If I realized people were going to attempt to earnestly answer my question, I would have asked it differently. See ^^^ for my underlying point.
The dirty secret of your underlying point is that, once you're that many years in, the role takes on the perception of being a SCOTUS appointment. It often borders on sacrilegious, letting that person go, regardless of the status of their fastball. So you look for virtues more often, because they're entrenched anyway.
And on some level, I get it? Like, you in part pay the beat writer to have the sources when it really matters - which, there are fewer circumstances for that, especially in hiring/contract jobs - and the skills to ask the hard/right questions when the fanbois recede for fear of Upsetting The Powers That Be. I accept that you may not find this 25th slot receiver recruit as fascinating as our fan base does, but when the shirt hits the fan, they'll look to you.

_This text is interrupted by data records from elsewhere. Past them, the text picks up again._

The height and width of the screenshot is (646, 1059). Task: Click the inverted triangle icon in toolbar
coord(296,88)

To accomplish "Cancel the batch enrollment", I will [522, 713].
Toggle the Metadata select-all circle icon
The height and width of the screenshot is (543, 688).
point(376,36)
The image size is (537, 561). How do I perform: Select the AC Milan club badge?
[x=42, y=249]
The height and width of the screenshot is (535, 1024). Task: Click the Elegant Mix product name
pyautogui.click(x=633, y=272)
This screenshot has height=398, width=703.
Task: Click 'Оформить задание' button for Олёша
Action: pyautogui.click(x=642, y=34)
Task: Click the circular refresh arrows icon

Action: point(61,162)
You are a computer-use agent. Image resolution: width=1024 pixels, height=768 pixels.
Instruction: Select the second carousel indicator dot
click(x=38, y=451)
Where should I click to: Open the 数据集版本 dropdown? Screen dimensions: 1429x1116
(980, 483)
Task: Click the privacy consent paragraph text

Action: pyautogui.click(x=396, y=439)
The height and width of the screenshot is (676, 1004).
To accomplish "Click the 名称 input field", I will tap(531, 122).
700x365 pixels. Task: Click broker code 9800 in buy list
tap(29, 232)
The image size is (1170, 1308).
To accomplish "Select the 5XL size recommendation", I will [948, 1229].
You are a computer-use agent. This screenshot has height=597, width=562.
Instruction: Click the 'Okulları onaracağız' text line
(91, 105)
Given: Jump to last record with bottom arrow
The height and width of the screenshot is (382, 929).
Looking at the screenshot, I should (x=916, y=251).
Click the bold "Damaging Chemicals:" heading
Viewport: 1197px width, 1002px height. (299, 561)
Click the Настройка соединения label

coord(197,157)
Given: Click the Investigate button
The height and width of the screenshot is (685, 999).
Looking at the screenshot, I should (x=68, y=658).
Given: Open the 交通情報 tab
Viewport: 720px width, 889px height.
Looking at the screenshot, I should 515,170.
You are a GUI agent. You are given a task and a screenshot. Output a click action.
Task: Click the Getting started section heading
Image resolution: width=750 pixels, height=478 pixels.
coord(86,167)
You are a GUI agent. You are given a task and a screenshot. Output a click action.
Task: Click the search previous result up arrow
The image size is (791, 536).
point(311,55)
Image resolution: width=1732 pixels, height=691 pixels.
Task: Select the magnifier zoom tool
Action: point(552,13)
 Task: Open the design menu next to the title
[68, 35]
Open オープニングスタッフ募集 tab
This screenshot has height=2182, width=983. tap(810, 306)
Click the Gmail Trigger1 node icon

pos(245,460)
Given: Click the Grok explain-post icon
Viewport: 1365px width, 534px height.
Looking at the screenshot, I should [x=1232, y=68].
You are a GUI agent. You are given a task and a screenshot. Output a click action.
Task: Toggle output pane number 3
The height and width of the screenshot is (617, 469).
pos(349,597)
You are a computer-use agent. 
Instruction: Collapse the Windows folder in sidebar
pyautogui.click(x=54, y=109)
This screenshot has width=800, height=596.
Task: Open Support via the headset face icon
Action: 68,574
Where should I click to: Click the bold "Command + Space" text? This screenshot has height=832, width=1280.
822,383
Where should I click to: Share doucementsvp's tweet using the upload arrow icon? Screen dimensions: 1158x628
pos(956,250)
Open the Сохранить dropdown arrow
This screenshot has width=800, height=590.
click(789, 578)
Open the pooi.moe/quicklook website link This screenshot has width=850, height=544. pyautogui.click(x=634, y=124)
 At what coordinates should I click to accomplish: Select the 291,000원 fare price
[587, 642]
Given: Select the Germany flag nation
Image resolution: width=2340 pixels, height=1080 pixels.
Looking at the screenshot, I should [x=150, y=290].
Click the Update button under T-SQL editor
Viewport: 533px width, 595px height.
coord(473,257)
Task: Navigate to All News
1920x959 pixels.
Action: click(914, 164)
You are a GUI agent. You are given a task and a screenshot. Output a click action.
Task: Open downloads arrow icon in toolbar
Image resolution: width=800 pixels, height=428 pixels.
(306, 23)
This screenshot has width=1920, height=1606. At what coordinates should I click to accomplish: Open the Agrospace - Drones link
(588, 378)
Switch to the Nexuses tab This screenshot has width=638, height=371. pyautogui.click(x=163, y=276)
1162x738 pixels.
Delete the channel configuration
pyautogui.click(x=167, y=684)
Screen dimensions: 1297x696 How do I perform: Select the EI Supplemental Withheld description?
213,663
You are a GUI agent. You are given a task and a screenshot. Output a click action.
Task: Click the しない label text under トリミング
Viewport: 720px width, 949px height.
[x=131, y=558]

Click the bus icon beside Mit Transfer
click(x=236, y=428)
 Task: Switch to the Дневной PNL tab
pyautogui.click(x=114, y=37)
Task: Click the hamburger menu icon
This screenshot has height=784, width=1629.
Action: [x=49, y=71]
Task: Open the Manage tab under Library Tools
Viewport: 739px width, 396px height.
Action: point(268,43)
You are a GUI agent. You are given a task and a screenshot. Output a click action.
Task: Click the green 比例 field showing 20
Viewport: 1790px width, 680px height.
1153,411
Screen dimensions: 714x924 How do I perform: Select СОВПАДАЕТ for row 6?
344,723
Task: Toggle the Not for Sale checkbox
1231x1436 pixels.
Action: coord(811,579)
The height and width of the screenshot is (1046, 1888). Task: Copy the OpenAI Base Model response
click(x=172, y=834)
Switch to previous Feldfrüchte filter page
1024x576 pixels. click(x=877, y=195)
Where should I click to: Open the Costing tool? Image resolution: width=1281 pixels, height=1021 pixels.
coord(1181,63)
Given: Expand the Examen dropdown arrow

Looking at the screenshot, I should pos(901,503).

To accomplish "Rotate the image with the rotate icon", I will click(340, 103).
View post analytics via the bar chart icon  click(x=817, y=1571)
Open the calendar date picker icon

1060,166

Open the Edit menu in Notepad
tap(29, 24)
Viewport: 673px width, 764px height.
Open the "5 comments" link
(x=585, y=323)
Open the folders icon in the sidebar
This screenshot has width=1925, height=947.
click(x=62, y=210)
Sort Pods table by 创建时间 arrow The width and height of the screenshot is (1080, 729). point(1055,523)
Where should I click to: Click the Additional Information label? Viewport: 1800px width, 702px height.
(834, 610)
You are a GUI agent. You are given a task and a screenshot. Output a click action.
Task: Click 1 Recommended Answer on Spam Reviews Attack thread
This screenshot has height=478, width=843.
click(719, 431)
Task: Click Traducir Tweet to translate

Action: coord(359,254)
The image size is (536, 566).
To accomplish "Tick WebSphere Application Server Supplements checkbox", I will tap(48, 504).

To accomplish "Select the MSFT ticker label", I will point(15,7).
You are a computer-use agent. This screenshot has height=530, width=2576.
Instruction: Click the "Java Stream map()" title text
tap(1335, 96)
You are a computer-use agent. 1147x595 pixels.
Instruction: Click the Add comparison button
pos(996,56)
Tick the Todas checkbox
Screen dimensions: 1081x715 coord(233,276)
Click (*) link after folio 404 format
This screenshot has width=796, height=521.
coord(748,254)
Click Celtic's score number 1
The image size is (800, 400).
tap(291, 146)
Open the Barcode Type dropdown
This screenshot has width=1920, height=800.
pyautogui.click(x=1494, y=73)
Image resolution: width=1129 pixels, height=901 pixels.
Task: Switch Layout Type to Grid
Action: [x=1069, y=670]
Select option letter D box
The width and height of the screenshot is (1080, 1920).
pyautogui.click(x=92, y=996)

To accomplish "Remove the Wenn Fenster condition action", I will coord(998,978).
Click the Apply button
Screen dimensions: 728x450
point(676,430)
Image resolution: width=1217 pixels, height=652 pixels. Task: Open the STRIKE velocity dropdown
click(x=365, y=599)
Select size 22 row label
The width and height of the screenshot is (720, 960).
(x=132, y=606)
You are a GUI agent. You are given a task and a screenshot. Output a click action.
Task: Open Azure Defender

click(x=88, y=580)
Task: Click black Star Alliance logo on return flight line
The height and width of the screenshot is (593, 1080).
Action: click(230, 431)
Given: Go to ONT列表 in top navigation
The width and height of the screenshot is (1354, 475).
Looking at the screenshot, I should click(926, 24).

I'm not saying the crusty ones do a good job of being there when it counts. It's just, in theory, part of what you're paying for - a skillset on retainer, if you will. If someone's 25 years in, it's unreasonable to think they'll have a just-out-of-college zeal for every nook and cranny of the beat.
One thing that's been lost in beat writing - in part because of the fanbois - is the discernment to know when something's the real thing or just a byproduct of a universe where the 23-year-old who has no wife/kids/mortgage just sits on social media all day and turns everything into a story.